Now we should install the exporter, there are exporters available for individual software, or a generic one used for the OS layer stuff. I would use the provided nginx exporter here however it either requires VTS or LUA which over-complicate this a little, so I’ll just be using the default node exporter which will still give us access to a large number of metrics. The exporters themselves are written in go and a few are available pre-compiled, they’re pretty easy to write on their own and it shouldn’t take too much effort for someone who is familiar with golang to create. What’s happening under the hood is the exporter creates a web service on a specific port that displays plain-text values it collects by using cat on files in /proc to get system information. This is great as it means the load is almost entirely placed on the server, scraping the endpoints more often in the Prometheus server config has no bearing on the clients at all. In order to continue we must actually install one of the exporters, I’ll be installing it using the pre-compiled binary.

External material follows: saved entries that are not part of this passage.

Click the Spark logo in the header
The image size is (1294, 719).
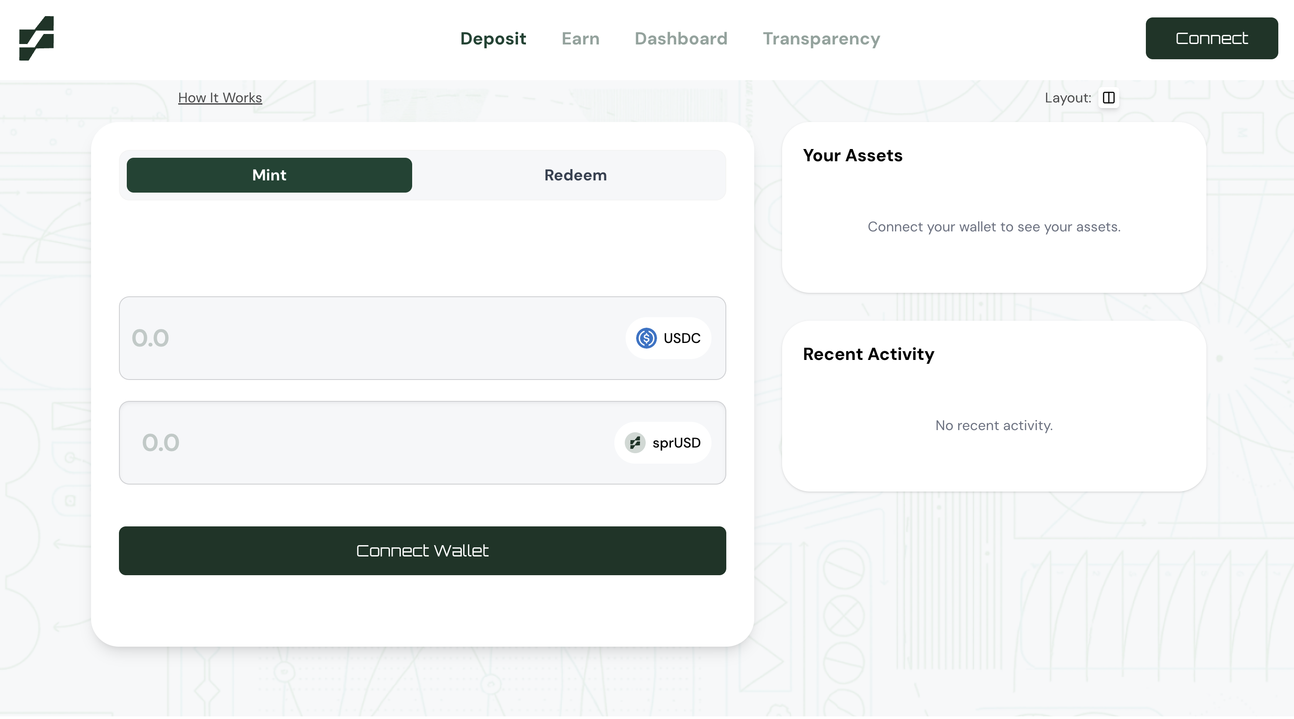pos(36,38)
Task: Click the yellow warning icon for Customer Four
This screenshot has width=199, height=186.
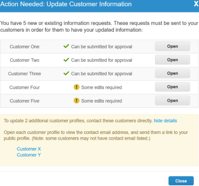Action: point(77,87)
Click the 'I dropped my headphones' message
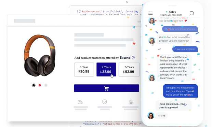The image size is (212, 127). click(x=180, y=91)
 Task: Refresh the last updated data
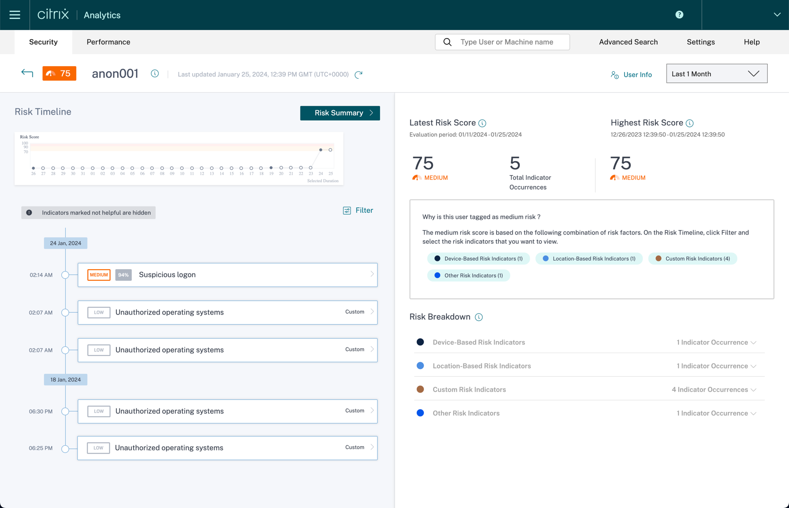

First we need to download the binary:

wget https://github.com/prometheus/node_exporter/releases/download/v0.14.0/node_exporter-0.14.0.linux-amd64.tar.gz

Untar it:

tar xvf node_exporter-0.14.0.linux-amd64.tar.gz

We should now have a single executable and a LICENSE file. Run the executable to check it works, you should be presented with something similar to:

INFO[0000] Listening on :9100

You can pass other arguments to these exporters and tell them to listen on a different port, as long as you’ve set the port the same as in the prometheus.yml config. For the sake of this tutorial we will use the default. We can check it’s exporting correctly by running:

./node_exporter & curl localhost:9100/metrics

We should be presented with some HTML content and no errors. Next check it in your browser by going to:

http://192.168.1.181:9100/metrics

And you should see something like this:

Example output of the /metrics url

Using the hashed out lines in this file we can get a better idea of what these metrics actually are. As the exporter is now up and running we can go and check our stats out in Prometheus itself, open up the server interface and try running our http_total_requests query again, you should now be presented with some stats for the webserver job alongside the prometheus job:

Metric collection results - now with added webserver!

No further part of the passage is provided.